Reading passage:
------------
Albert Anton, Prince of Schwarzburg-Rudolstadt (14 November 1641 in Rudolstadt – 15 December 1710, ibid.) was the ruling Count of Schwarzburg-Rudolstadt from 1662 to 1710.  He was raised to Imperial Prince in 1697, however, he chose not to accept his elevation.  In 1710, he was elevated again, and this time, he accepted.

Life 
Albert Anton was the son of Count Louis Günther I and his wife Emilie of Oldenburg-Delmenhorst.  His wife was the famous poet and hymn writer Emilie Juliane, née Countess of Barby-Mühlingen.

Albert Anton was esteemed very highly by Emperor Joseph I.  In 1705, he was appointed imperial commissioner and tasked with organizing the Emperor's homage in the free imperial cities of Mühlhausen and Goslar.  Two commemorative coins were minted on this occasion.
------------
Set of tasks:
a – According to the passage on Albert Anton, in what year was he appointed imperial commissioner?
b – Summarize the passage on Albert Anton in two sentences.
c – Proceed with the passage on Albert Anton, picking up after its final sentence.
The records that follow are drawn from a separate, unrelated source.

Records supplied:
------------
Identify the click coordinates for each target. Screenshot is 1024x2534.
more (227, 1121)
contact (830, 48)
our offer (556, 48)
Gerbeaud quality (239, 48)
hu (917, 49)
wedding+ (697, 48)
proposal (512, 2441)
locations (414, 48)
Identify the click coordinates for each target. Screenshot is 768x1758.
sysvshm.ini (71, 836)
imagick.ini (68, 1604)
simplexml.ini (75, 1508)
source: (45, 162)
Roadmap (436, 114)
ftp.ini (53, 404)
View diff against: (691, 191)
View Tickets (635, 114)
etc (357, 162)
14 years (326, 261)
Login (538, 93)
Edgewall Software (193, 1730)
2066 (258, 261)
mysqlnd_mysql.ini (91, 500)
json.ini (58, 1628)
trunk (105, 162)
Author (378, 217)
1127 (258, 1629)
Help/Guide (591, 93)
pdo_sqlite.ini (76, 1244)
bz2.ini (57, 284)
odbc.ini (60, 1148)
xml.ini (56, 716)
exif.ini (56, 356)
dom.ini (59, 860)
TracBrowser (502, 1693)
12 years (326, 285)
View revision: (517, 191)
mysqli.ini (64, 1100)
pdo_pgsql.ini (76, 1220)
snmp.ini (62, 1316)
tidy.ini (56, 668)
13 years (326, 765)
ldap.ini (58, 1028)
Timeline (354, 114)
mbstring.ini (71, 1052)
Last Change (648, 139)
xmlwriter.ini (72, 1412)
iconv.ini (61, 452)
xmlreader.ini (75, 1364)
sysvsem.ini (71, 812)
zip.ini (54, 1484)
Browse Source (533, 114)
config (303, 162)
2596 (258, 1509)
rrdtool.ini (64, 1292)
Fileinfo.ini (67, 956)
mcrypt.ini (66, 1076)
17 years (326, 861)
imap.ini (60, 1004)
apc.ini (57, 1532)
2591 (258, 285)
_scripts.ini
------------
Task-by-task outputs:
a – 1705

b – Albert Anton, son of Count Louis Günther I and Emilie of Oldenburg-Delmenhorst, ruled as Count of Schwarzburg-Rudolstadt from 1662 to 1710, declining elevation to Imperial Prince in 1697 but accepting it in 1710. Highly esteemed by Emperor Joseph I, he was appointed imperial commissioner in 1705 to organize the Emperor's homage in Mühlhausen and Goslar.

c –
In 1697, he was raised to an Imperial Prince and the County of Schwarzburg-Rudolstadt was raised to a principality.  However, he chose not to accept his elevation.  His main reason was his religious modesty, focussed on piety, which became more pronounced after the sudden death of his favourite sister Ludmilla Elisabeth.  He also wanted to avoid a confrontation with his neighbours, the Dukes from the Ernestine lines of the House of Wettin, who had opposed his elevation.

In 1710, the elevation was reaffirmed and this time, Albert Anton accepted it.  However, he did not publish his elevation and continued to use the style Count of Schwarzburg-Rudolstadt.  His son and successor Louis Frederick I published the elevation in 1711, and began using the style Prince of Schwarzburg-Rudolstadt on 15 April 1711.

Albert Anton was a friend and promoter of science.  He was motivated by a desire to develop his country in every possible way.  He created a number of charitable foundations aiming to facilitate access to scientific knowledge.

He died on 15 December 1710 in Rudolstadt, and was succeeded by his son Louis Frederick I.

Marriage and issues 
Albert Anton married Emilie Juliane in 1665. They had two children:
 Louis Frederick I (b. 25 October 1667 — d. 24 June 1718)
 Albertina Antonia (b. and d. 1668)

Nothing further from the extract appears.